Another barrier to care involves concerns for the liability of those administering insulin to children, and the belief that insulin therapy and glucagon injection are “too dangerous” for school personnel. Although aides provide medical support for students with physical disabilities and administer other injectable medications such as epinephrine, a life-saving injection for severe allergic reactions, the perception is that diabetes management is “too difficult.”
In fact, insulin administration is a skill that can be easily taught to school personnel; the cost is negligible as extra funding is provided for the care of diabetic children. Glucagon administration, a skill parents typically learn in one teaching session lasting 10 to 15 minutes, can also be taught.
A possible solution
In an effort to improve support at school, a small number of BC families have already effected change for their children and proven that a new standard of care is possible. In five school districts, six students aged 6 to 8 now have working care plans that were negotiated independently.
In these plans, insulin therapy is administered by an aide trained by a nurse who is a certified diabetes educator. The aide is covered under current liability insurance provided to CUPE members. Management is clearly delineated with phone support from the parent. The result is that students have greater independence, classes have fewer disruptions, parents can remain in the workforce, and students have the best possible conditions for health and learning.

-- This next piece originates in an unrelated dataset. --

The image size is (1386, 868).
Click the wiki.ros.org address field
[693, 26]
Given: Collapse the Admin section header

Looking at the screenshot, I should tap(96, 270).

This solution could be a province-wide one, since funding is already attached to students with diabetes, and the number of students requiring aides to administer insulin is relatively small—likely only 300 of the 600 children aged 5 to 12 on insulin pumps (written communication from Dr Daniel Metzger, endocrinologist at BC Children’s Hospital, and Dr Sue Stock, endocrinologist at Lions Gate Hospital, 22 February 2012).
A policy that (1) allows school personnel to be trained to administer insulin and glucagon, and (2) requires the NSS to hire or train nurses who are certified diabetes educators, would give school districts the capacity to properly support diabetic students. If this is not possible, using outside agencies for medical care, an existing practice in BC schools, could meet this need.
In the past, children diagnosed with T1D lived highly regimented lives. They used “assigned fixed doses of insulin and had to follow a fixed meal schedule to fit the insulin regime.” However, as shown by the DCCT, glycemic control was rarely optimal using these traditional therapies. With the advent of methods that reproduce physiological insulin secretion, those living with type 1 diabetes today can have better quality of life and improved glucose control, through insulin therapies that fit their individual needs.
If schools will accommodate individual needs, then young children—who have the greatest number of years to live with diabetes and incur its complications—can live longer, healthier lives. Ultimately, improving the care that school-aged children with T1D receive in Canada will result in a healthier and more prosperous nation.